# Why use an OPA/NPA?



## tsuna51 (Aug 13, 2011)

I know that they are used for unconscious patients without a gag reflex, but it was never explained to me what the actual reason to use them is. They move the tongue and create a patent airway, but doesn't the head tilt-chin lift/jaw thrust do that also? My only guess is that it frees you of having to hold the airway open, is that the reason or is it something else?


----------



## usalsfyre (Aug 13, 2011)

They do a better job than head tilt/chin lift. Quick note, an NPA can also be used when the patient has a gag reflex.

Head tilt/chin lift is done poorly by most of healthcare, encouraged by Resuce Annie who requires her head to be tilted to appx 45 degrees to work. Modified jaw thrust works better, but is painful for the patient and requires two people on airway if a BVM is being used. The best combo I've found is an NPA and a pillow under the head to ensure sniffing position, along with gentle ventilations.


----------



## Shishkabob (Aug 13, 2011)

To attempt to maintain a patent airway, much like a jaw-thrust or headtilt/chinlift, but while freeing up a provider (or 2 if done correctly) without resorting to an advanced airway such as ET tube or King.



I much prefer NPAs as they can be used in patients with an intact gag without much worry.  I've used more NPAs than OPAs.


----------



## thisismikedee (Aug 13, 2011)

I just put both in. In case the patient should suddenly regain a gag reflex I just pull the opa out and I don't have to worry about interrupting patient care to size and insert an NPA. BLS adjuncts are just as good as any ALS adjunct out there


----------



## usalsfyre (Aug 13, 2011)

thisismikedee said:


> I . BLS adjuncts are just as good as any ALS adjunct out there


Not always. Someone who is good at airway management realizes that sometimes all that's needed is repositioning the patient's head, other times nothing but a scalpel will fix the problem. A one size fits all approach sets you up to fail.


----------



## WuLabsWuTecH (Aug 14, 2011)

The OPA does in fact free up hands for the bagging.  We had a resp arrest, and I needed both hands for the BMV but when his head wasn't tilted, there was a lot of resistance.  We couldn't get the OPA in b/c of his clenched jaw, and the NPA for whatever reason did not cross our minds until much later, so I ended up having to use my knee to tilt his head while using my hands for the BMV (my partner was on IV/Meds).


----------



## Hunter (Aug 14, 2011)

WuLabsWuTecH said:


> The OPA does in fact free up hands for the bagging. We had a resp arrest, and I needed both hands for the BMV but when his head wasn't tilted, there was a lot of resistance. We couldn't get the OPA in b/c of his clenched jaw, and the NPA for whatever reason did not cross our minds until much later, so I ended up having to use my knee to tilt his head while using my hands for the BMV (my partner was on IV/Meds).


 
I was taught to just toss in both if possible.


----------



## Shishkabob (Aug 14, 2011)

To you that are advocating using both at the same time, why?  If you accept the fact that an NPA would work if/when you take the OPA out, why not just put the NPA in alone in the first place?


----------



## Hunter (Aug 14, 2011)

Linuss said:


> To you that are advocating using both at the same  time, why?  If you accept the fact that an NPA would work if/when you  take the OPA out, why not just put the NPA in alone in the first  place?
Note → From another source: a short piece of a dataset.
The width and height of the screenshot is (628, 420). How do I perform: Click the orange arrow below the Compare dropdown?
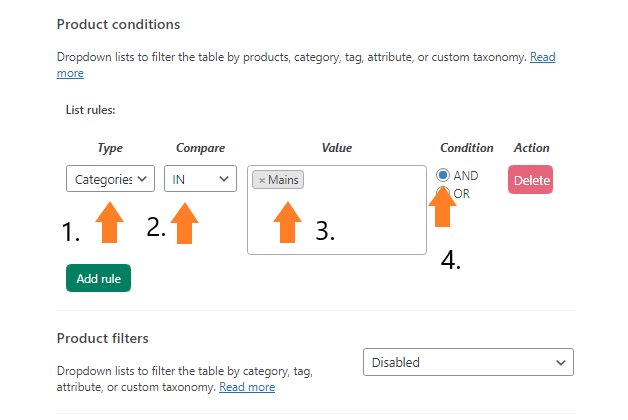click(x=184, y=223)
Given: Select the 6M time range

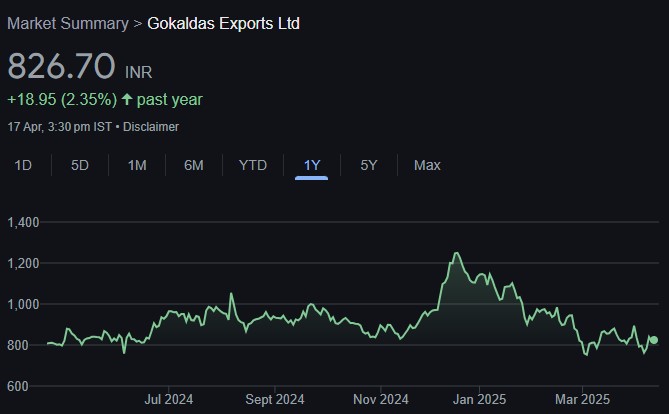Looking at the screenshot, I should [x=194, y=165].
To me its simply that using both gives you a bigger airway to  deliver more tidal volume over less time. Using and NPA alone may still  leave the tongue to obstruct the oral cavity when you toss in an OPA  with the NPA it gives you two holes for the air to flow through. Only  thing I can compare it to open cric vs needle cric


----------



## usalsfyre (Aug 14, 2011)

Hunter said:


> To me its simply that using both gives you a bigger airway to  deliver more tidal volume over less time. Using and NPA alone may still  leave the tongue to obstruct the oral cavity when you toss in an OPA  with the NPA it gives you two holes for the air to flow through. Only  thing I can compare it to open cric vs needle cric



An NPA terminates in the hypopharynx, the same place an OPA terminates. They are both designed to hold the tounge off the posterior hypopharynx. Neither one creates an opening the other doesn't.

Plus, big tidal volumes quickly is a surefire route to gastric insufaltion.


----------



## Hunter (Aug 14, 2011)

usalsfyre said:


> An NPA terminates in the hypopharynx, the same place an OPA terminates. They are both designed to hold the tounge off the posterior hypopharynx. Neither one creates an opening the other doesn't.
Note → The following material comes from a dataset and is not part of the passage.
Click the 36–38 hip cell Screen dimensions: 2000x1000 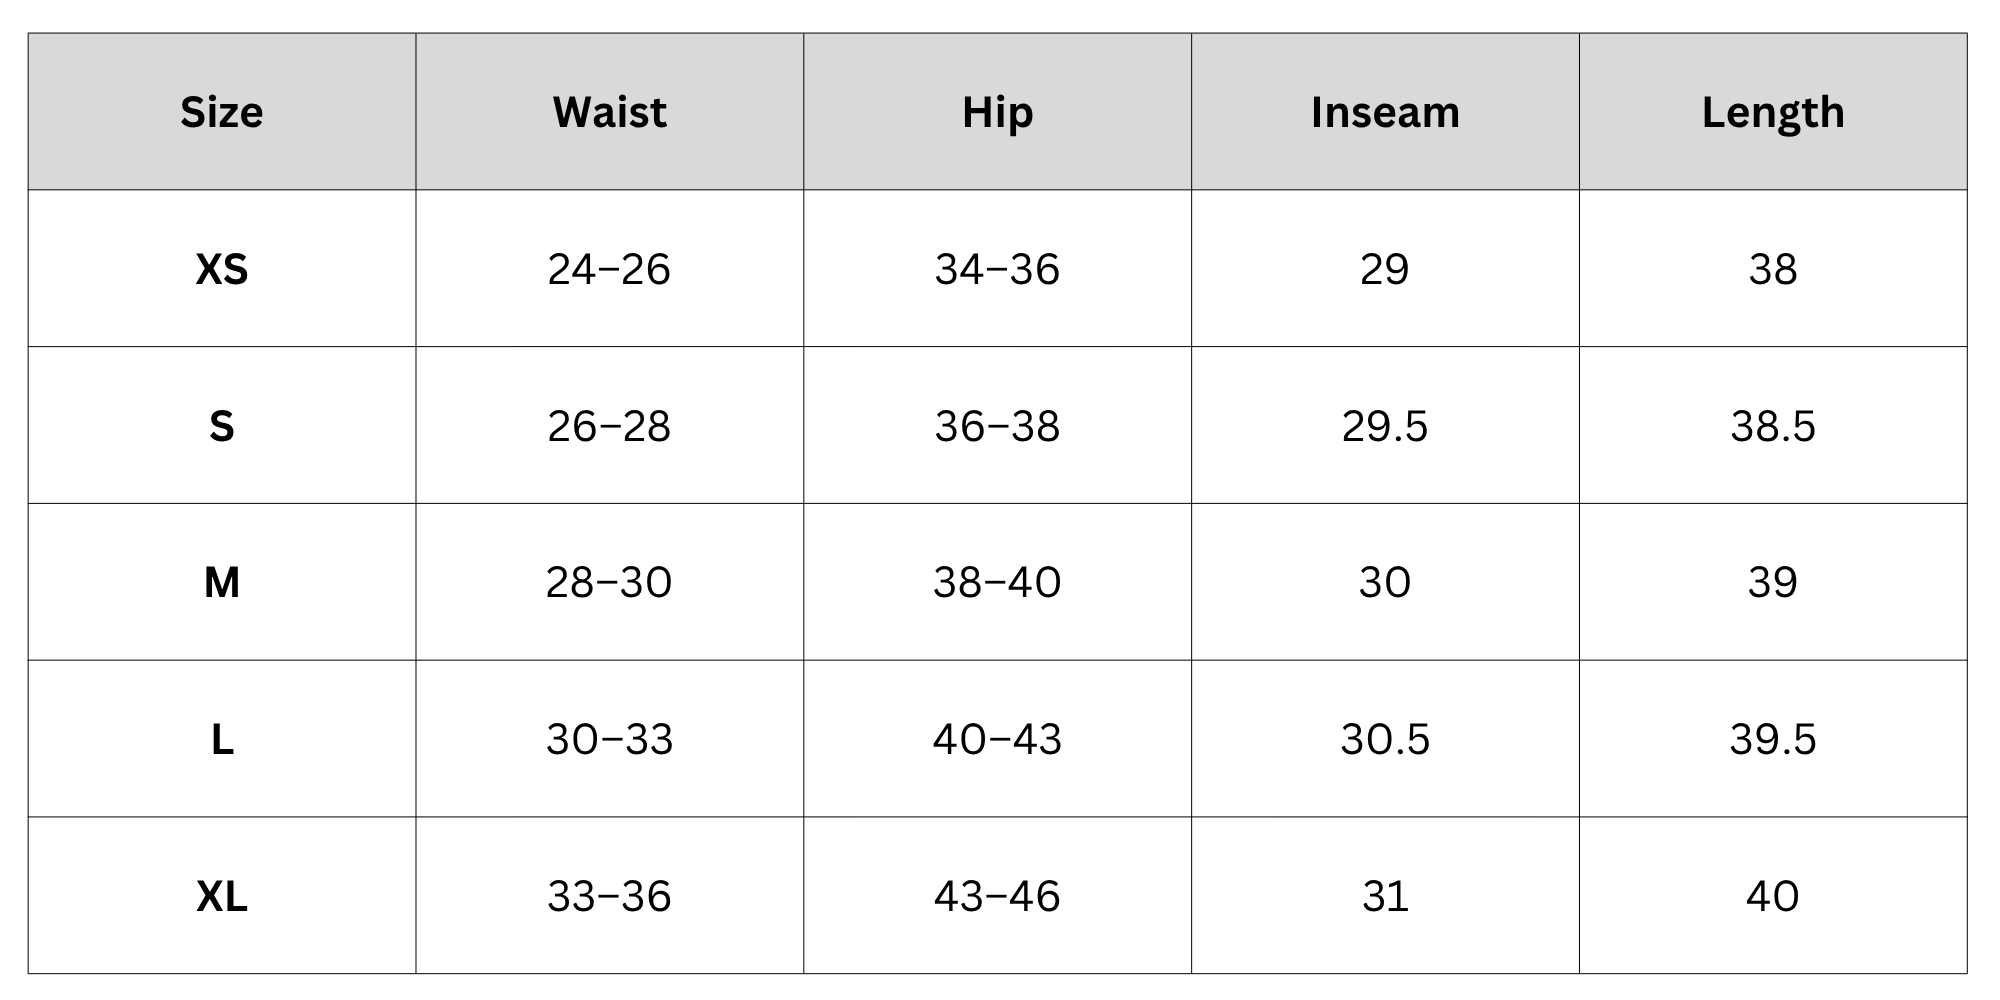(x=998, y=426)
When I say that they creat a bigger hole I'm referring to the portion airway aterior to the pharynx, the OPA keeps the tongue out of the way creating a good open pathway through the Oral cavity, and the NPA keeps mucus or other things from creating resistance in the Nasal cavity.



usalsfyre said:


> Plus, big tidal volumes quickly is a surefire route to gastric insufaltion.



Well since we are talking about the most basic of airways you would get gastric distention, however I'm not talking about actually delivering more Tidal volume, but I guess the better way to say it is that it would help to keep a more compliant airway.


----------



## usalsfyre (Aug 14, 2011)

Hunter said:


> When I say that they creat a bigger hole I'm referring to the portion airway aterior to the pharynx, the OPA keeps the tongue out of the way creating a good open pathway through the Oral cavity, and the NPA keeps mucus or other things from creating resistance in the Nasal cavity.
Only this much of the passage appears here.